Moves a grid graph to follow a target.
Attach this to some object in the scene and assign the target to e.g the player. Then the graph will follow that object around as it moves.
This is useful if pathfinding is only necessary in a small region around an object (for example the player). It makes it possible to have vast open worlds (maybe procedurally generated) and still be able to use pathfinding on them.
When the graph is moved you may notice an fps drop. If this grows too large you can try a few things:
- Reduce the updateDistance. This will make the updates smaller but more frequent. This only works to some degree however since an update has an inherent overhead.
- Turn off erosion on the grid graph.
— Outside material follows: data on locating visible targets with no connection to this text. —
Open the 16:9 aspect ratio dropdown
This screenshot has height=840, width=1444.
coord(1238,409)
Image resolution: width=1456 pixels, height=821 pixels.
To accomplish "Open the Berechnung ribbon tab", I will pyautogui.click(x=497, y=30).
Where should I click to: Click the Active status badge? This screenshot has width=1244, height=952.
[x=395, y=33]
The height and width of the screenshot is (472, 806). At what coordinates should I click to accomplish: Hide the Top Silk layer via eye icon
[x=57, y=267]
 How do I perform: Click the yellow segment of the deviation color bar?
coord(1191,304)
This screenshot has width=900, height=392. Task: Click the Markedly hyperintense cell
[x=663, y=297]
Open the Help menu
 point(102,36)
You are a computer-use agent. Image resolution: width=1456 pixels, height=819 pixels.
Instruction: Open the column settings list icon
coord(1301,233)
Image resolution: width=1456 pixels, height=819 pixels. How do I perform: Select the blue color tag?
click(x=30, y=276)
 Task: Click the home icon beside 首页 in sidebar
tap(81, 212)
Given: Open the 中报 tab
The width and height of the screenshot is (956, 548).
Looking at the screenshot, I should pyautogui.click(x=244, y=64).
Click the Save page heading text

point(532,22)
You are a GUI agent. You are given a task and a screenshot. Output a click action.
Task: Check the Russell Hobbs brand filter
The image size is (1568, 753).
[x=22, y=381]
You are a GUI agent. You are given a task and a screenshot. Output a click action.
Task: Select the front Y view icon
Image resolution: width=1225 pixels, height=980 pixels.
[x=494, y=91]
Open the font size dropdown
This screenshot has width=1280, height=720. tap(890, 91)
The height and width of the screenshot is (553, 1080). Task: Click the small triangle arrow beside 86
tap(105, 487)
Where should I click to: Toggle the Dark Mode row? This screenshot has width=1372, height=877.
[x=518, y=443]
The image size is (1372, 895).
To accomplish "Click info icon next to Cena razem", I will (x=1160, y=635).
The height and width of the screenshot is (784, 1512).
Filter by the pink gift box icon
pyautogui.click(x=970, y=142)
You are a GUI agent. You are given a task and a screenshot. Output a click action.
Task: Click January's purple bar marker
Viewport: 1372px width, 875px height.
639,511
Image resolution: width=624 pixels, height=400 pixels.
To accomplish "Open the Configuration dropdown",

This will reduce the number of nodes that need updating.
- Reduce the grid size.
- Turn on multithreading (A* Inspector -> Settings)
- Disable Height Testing or Collision Testing in the grid graph. This can give a minor performance boost.
- See Also
- Take a look at the example scene called "Procedural" for an example of how to use this script
- Version
- Since 3.6.8 this class can handle graph rotation other options such as isometric angle and aspect ratio.
Flood fill the graph after updating.
If this is set to false, areas of the graph will not be recalculated. Enable this only if the graph will only have a single area (i.e from all walkable nodes there is a valid path to every other walkable node). One case where this might be appropriate is a large outdoor area such as a forrest. If there are multiple areas in the graph and this is not enabled, pathfinding could fail later on.
Disabling flood fills will make the graph updates faster.